You may have a 'live now pay later' view on life, but I suggest that from my experience, with a loss above 5k in my right ear and 9k in the left, and with excruciating hyperacusis provoked when a siren passes in the street, that you re-consider.
 
Okay, the power was planned for Alpine type R components, with an 88dB/m sensitivity.
500W per door with PA speakers in a car is excessive, but the headroom can't hurt?
And once again, I'm aiming for a flat response, so raising the level in nulls is pretty useful if it helps.

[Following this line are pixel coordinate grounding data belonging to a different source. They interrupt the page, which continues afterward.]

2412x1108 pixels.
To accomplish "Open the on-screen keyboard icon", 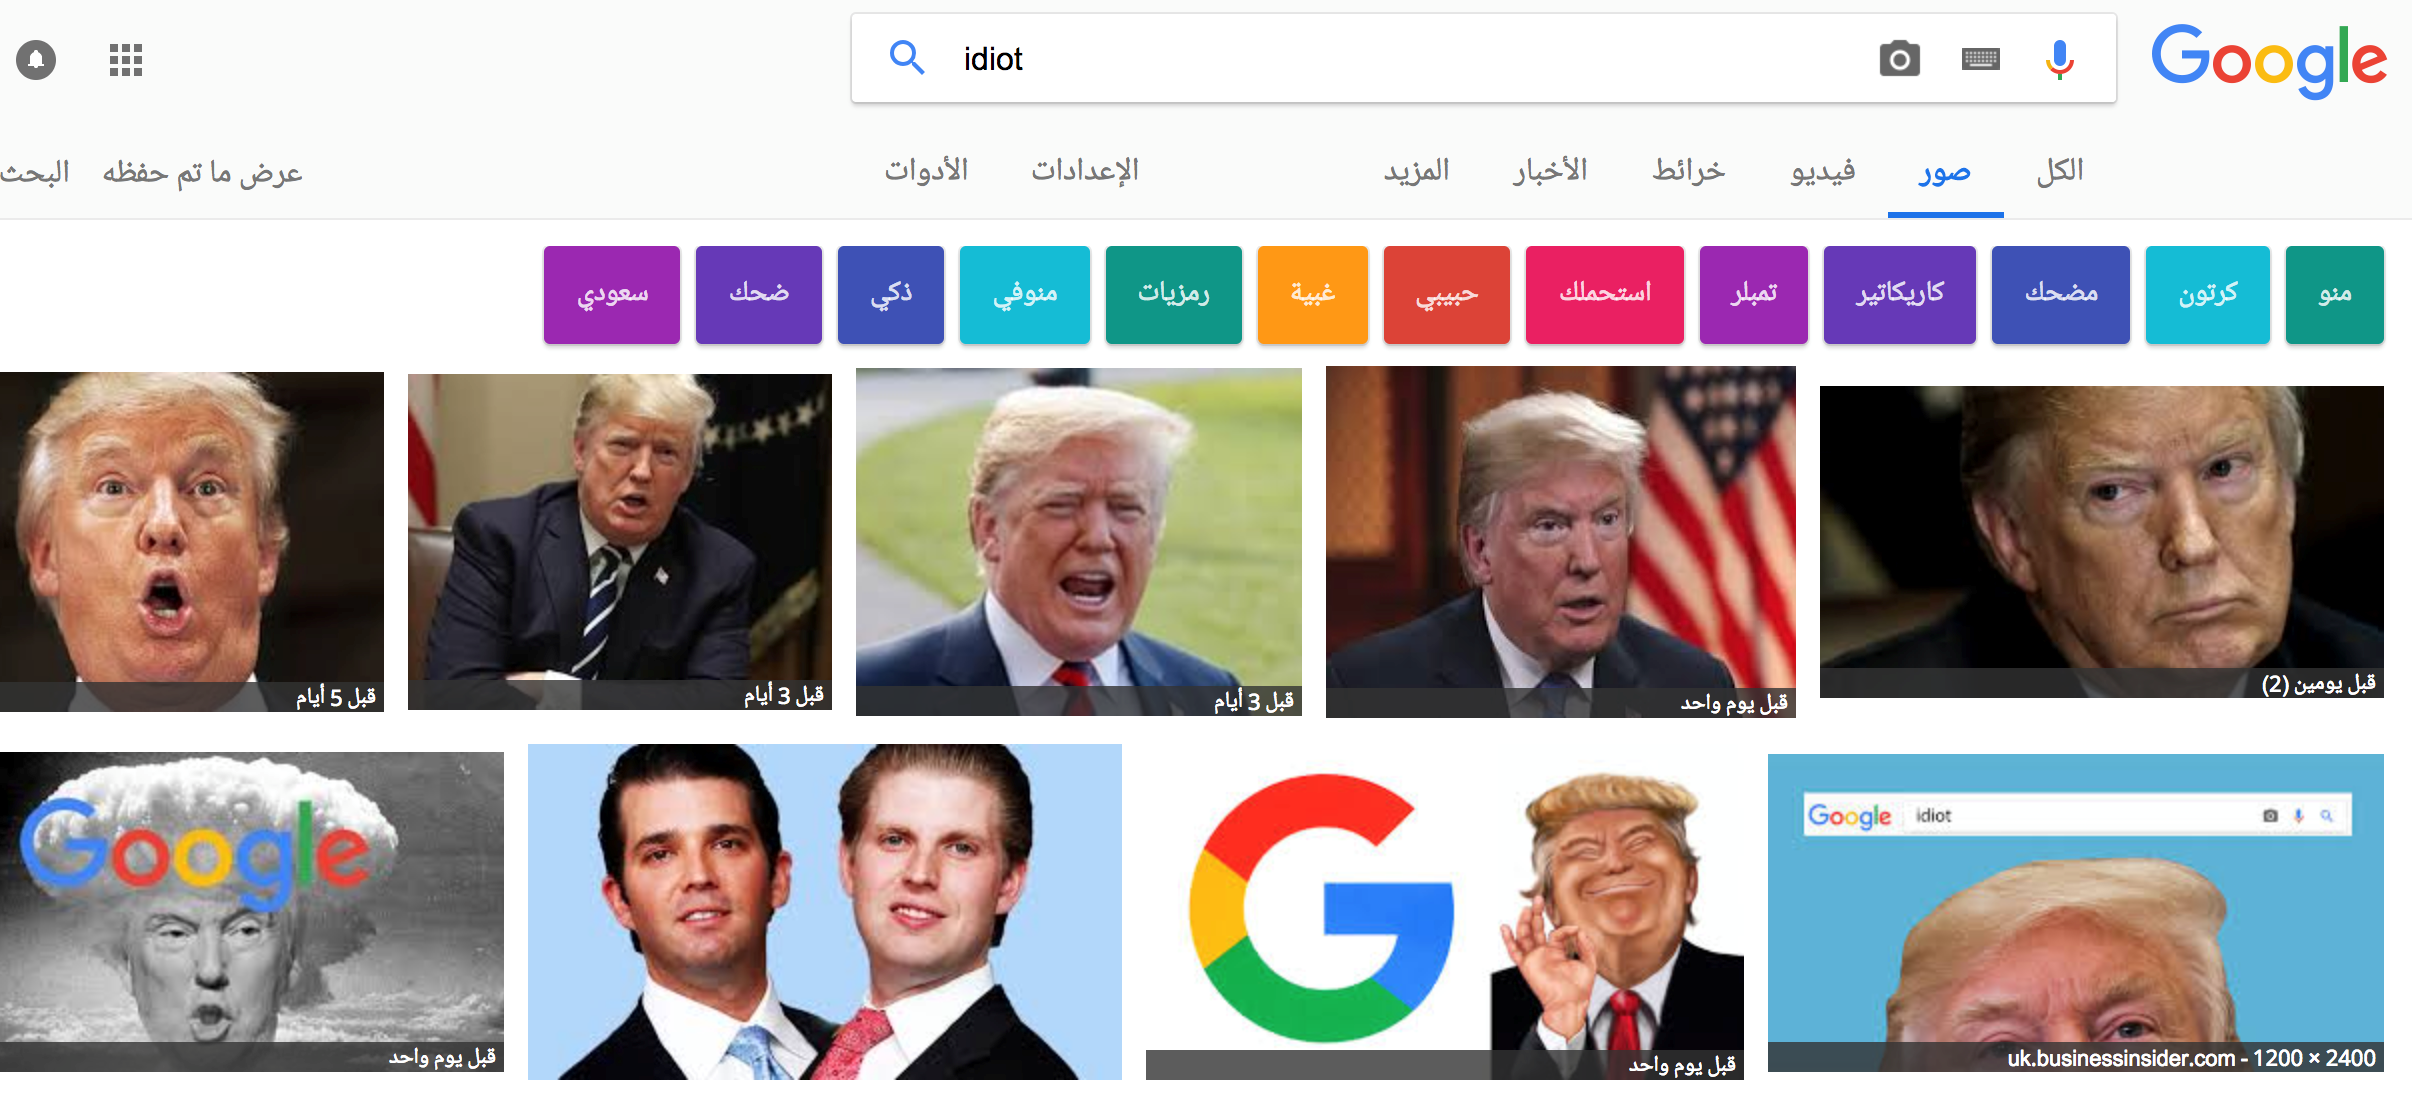I will 1980,59.
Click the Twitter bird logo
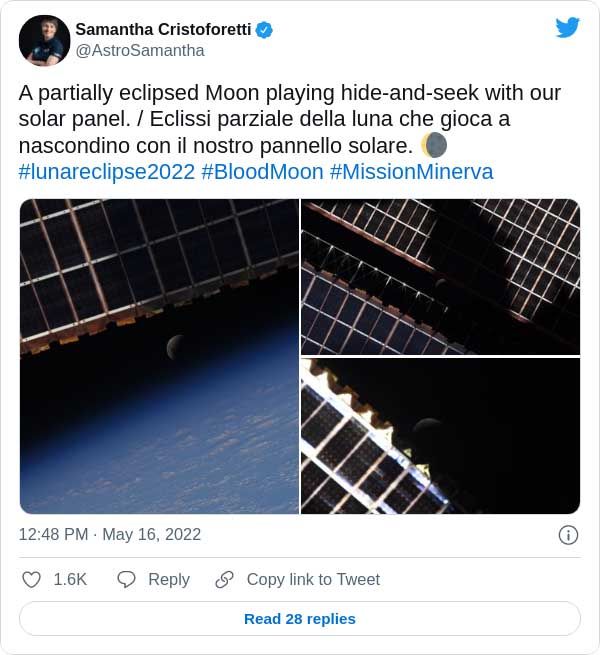Screen dimensions: 600x655 tap(567, 28)
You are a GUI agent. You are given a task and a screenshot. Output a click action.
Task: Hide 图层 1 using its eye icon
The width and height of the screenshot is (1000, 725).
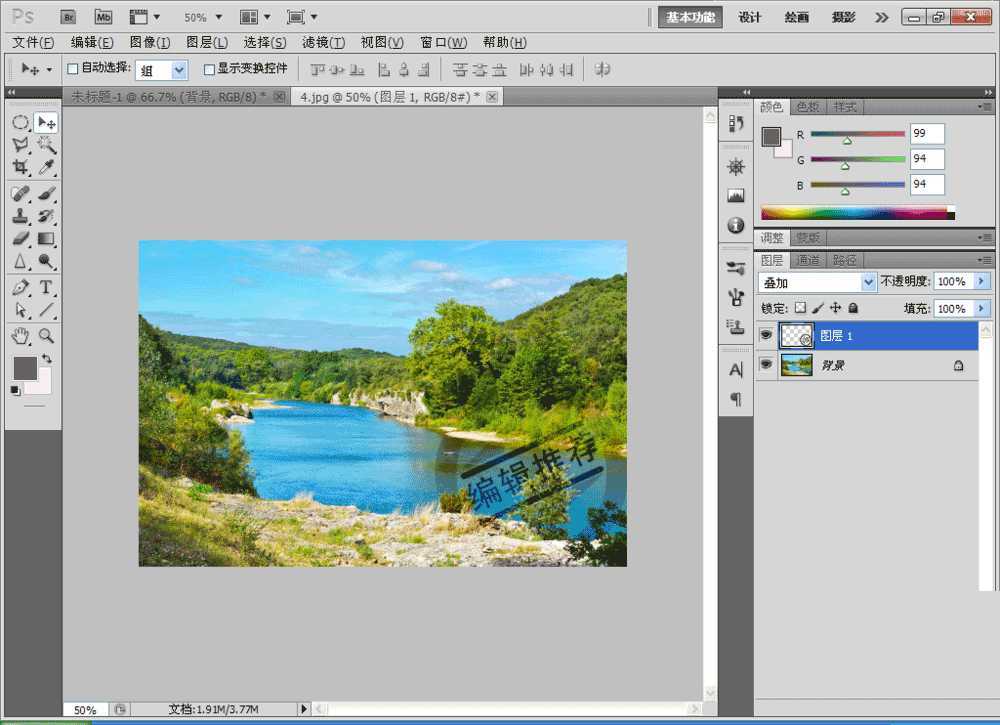click(766, 336)
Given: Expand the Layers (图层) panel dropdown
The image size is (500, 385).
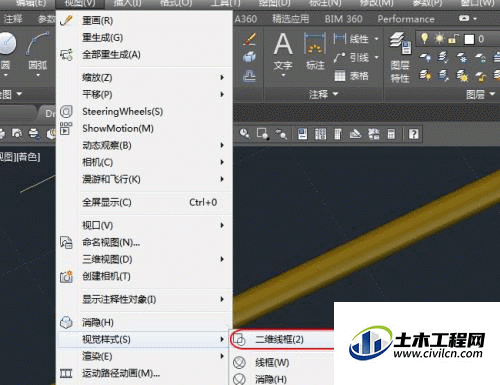Looking at the screenshot, I should pos(492,94).
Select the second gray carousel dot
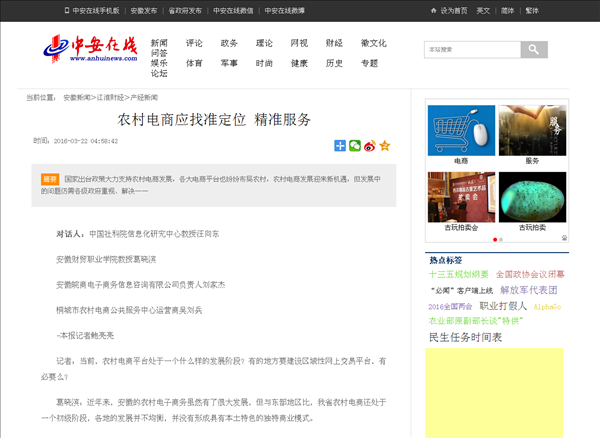This screenshot has width=600, height=438. [500, 239]
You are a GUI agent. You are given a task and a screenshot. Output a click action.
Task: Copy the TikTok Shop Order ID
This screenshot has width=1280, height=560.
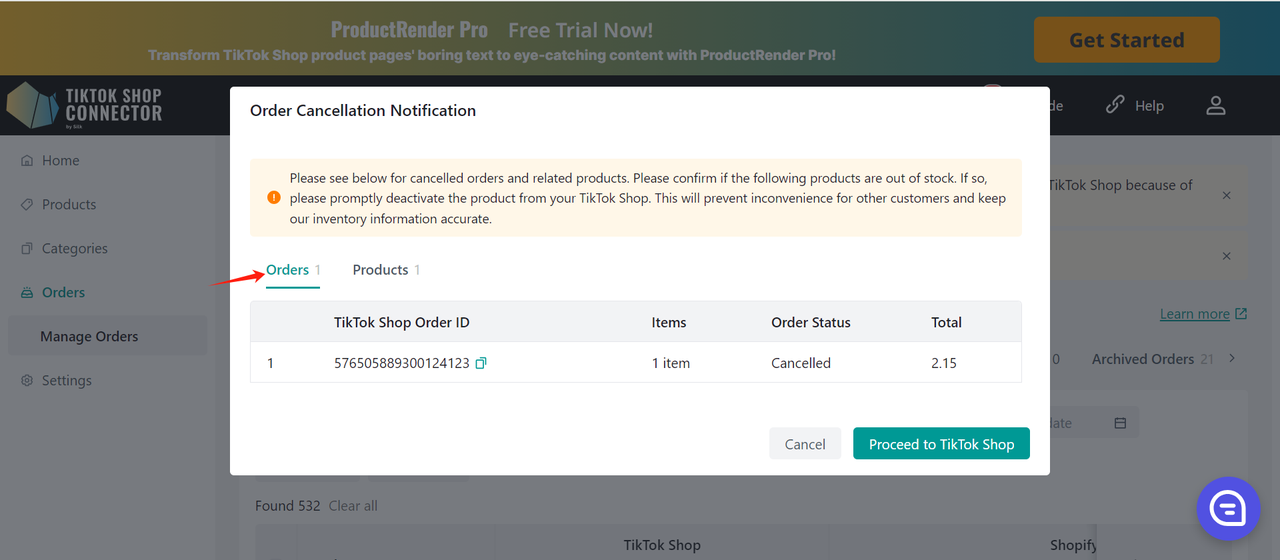point(481,363)
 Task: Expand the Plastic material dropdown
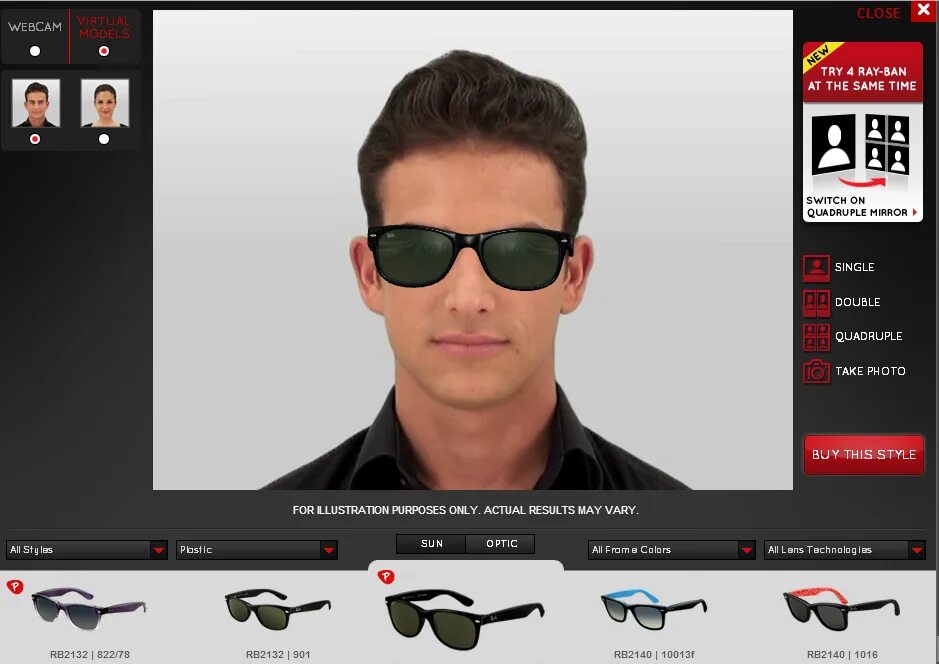pos(256,549)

My hearing still goes to 18kHz, but my dad's did only go to 6kHz. :/

But just for short moments it is pretty impressive and exciting to turn up the volume.
 
Or how do you think a line array of midranges would work in a car?
Like if I put 2-4x 3" midranges?
Because then the total SPL and power handling could come up to my demands.

e.g. FaitalPRO 3FE25

It's 12,5€ a piece, so 4 per side would be 100€.
But 2 or 3 per side could work also?

But could a line-array work in a car?
I could put them in a box on the dash or maybe on top of each other on the A-pillar.
 
Hi, the graph of the freq. response together with the impedance tracing suggests that you are wrong someway...How come there's a peak in SPL at Fs ?
I'm referring to the Celestion TF0615MR
Also a 2nd and 3rd harmonic dist. graph would be helpful.
Not that I advocate the measurement as a must, but there are some evidences in some cases that have their reason to be.